Task instructions> Without any pictures, reproduce exactly the lines running from the line containing "This screenshot has width=1150, height=529." through the end of the entries.

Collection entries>
------------------------
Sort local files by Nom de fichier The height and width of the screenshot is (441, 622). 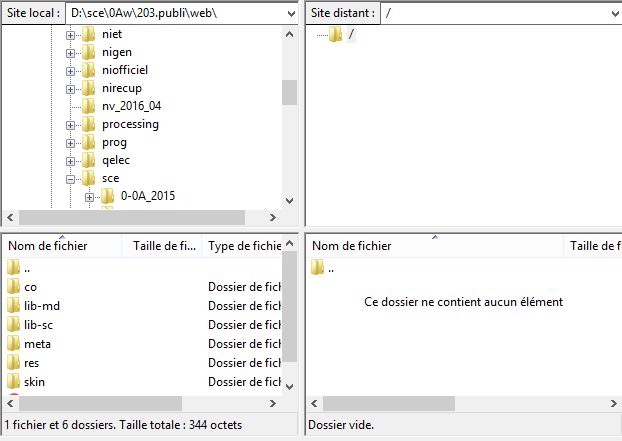60,245
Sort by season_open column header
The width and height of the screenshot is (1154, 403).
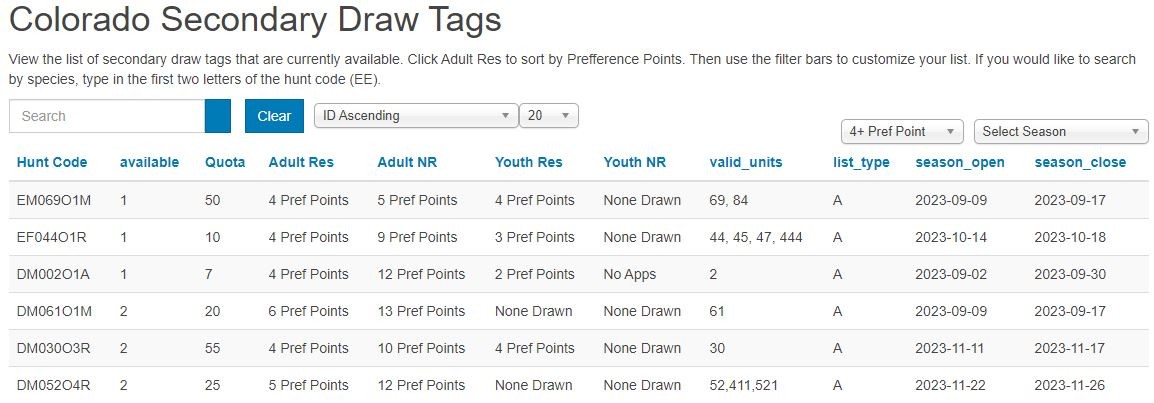(x=960, y=163)
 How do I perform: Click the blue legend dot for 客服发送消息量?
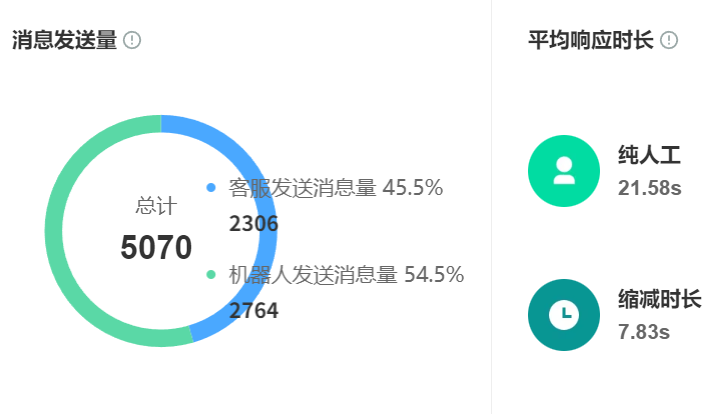(211, 188)
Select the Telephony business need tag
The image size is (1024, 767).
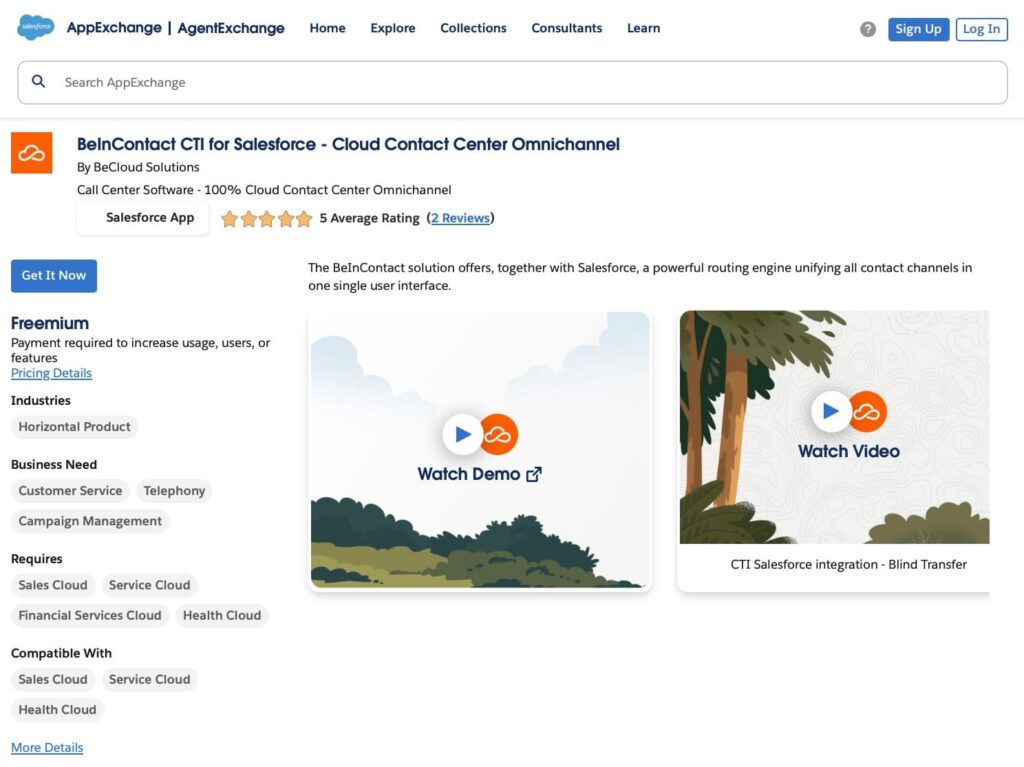(x=174, y=491)
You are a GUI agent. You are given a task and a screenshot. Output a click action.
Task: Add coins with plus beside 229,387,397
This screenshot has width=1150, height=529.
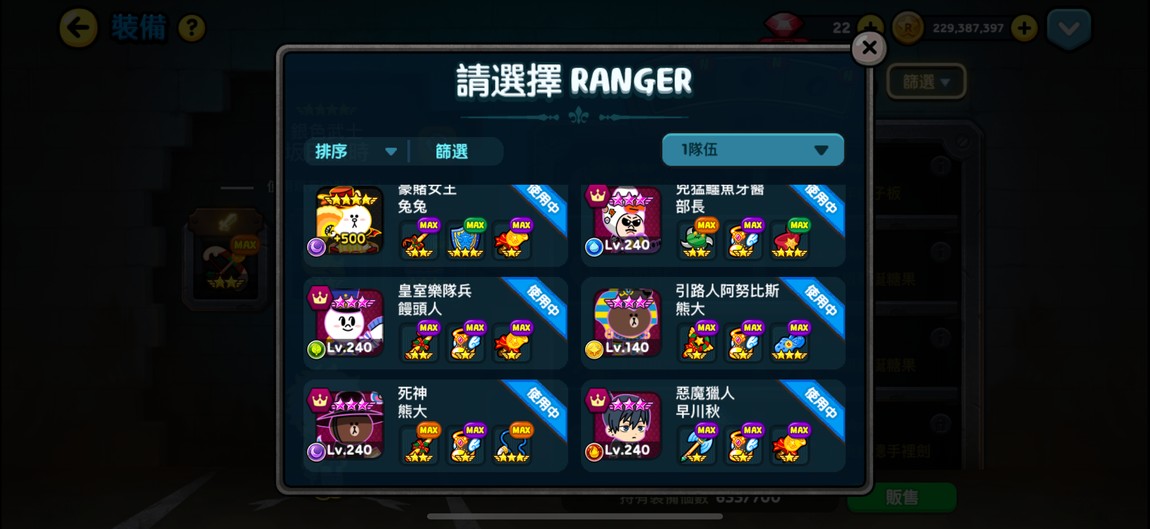[1024, 29]
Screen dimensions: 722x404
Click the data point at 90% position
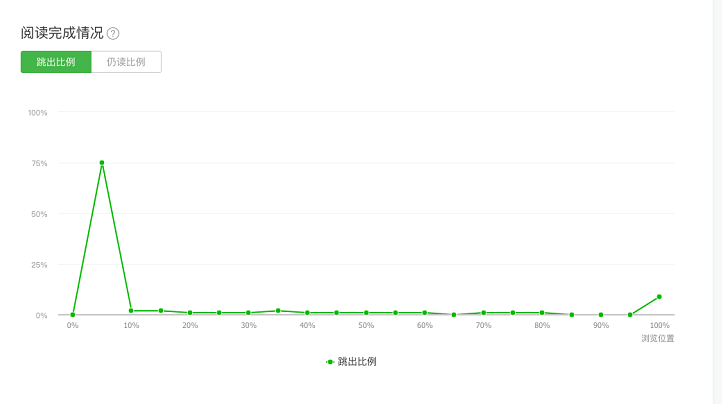click(601, 315)
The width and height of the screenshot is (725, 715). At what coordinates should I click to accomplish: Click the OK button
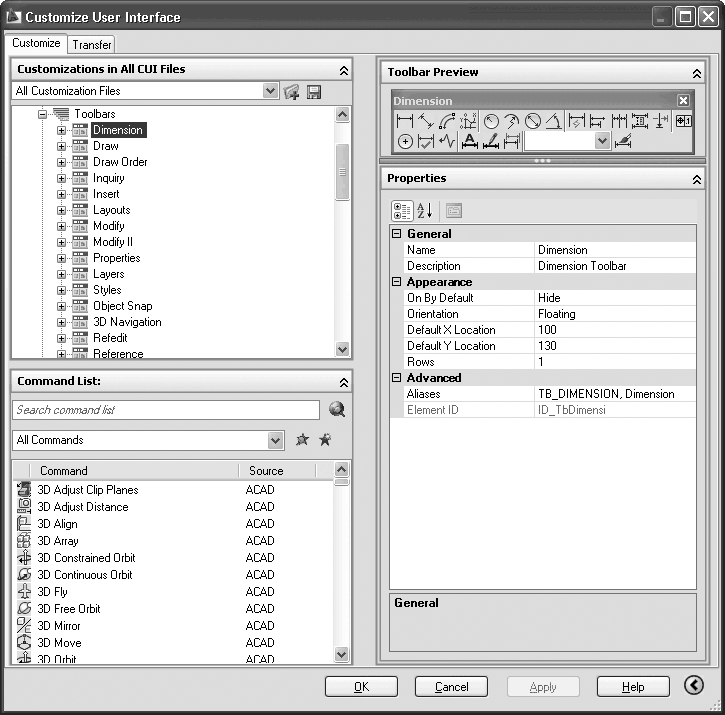[361, 687]
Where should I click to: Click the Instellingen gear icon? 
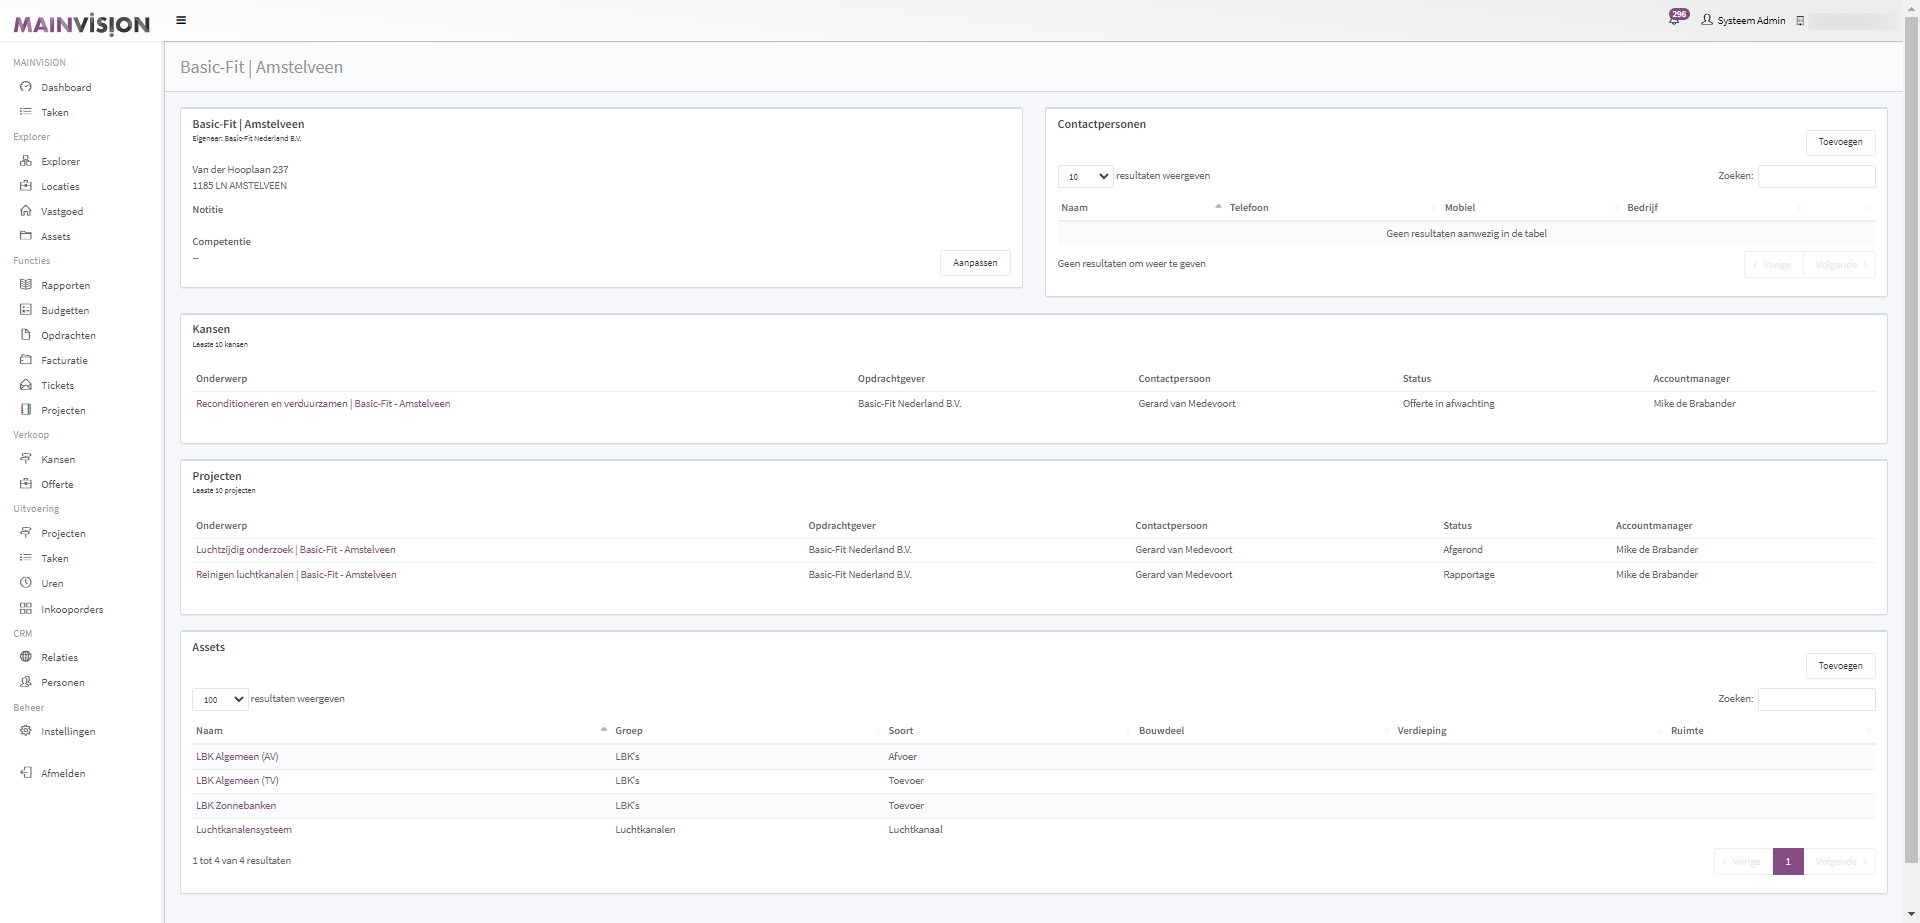26,731
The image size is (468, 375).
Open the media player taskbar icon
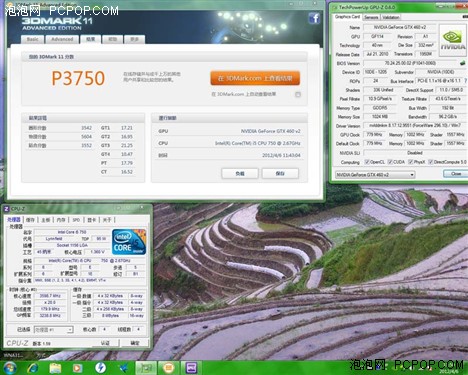coord(77,368)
------------------------
Task result>
This screenshot has width=1150, height=529.
[1024, 29]
Screen dimensions: 722x404
Click the data point at 90% position
click(601, 315)
The width and height of the screenshot is (725, 715). At what coordinates should I click to accomplish: Click the OK button
[361, 687]
Where should I click to: Click the Instellingen gear icon? 
26,731
The image size is (468, 375).
Open the media player taskbar icon
coord(77,368)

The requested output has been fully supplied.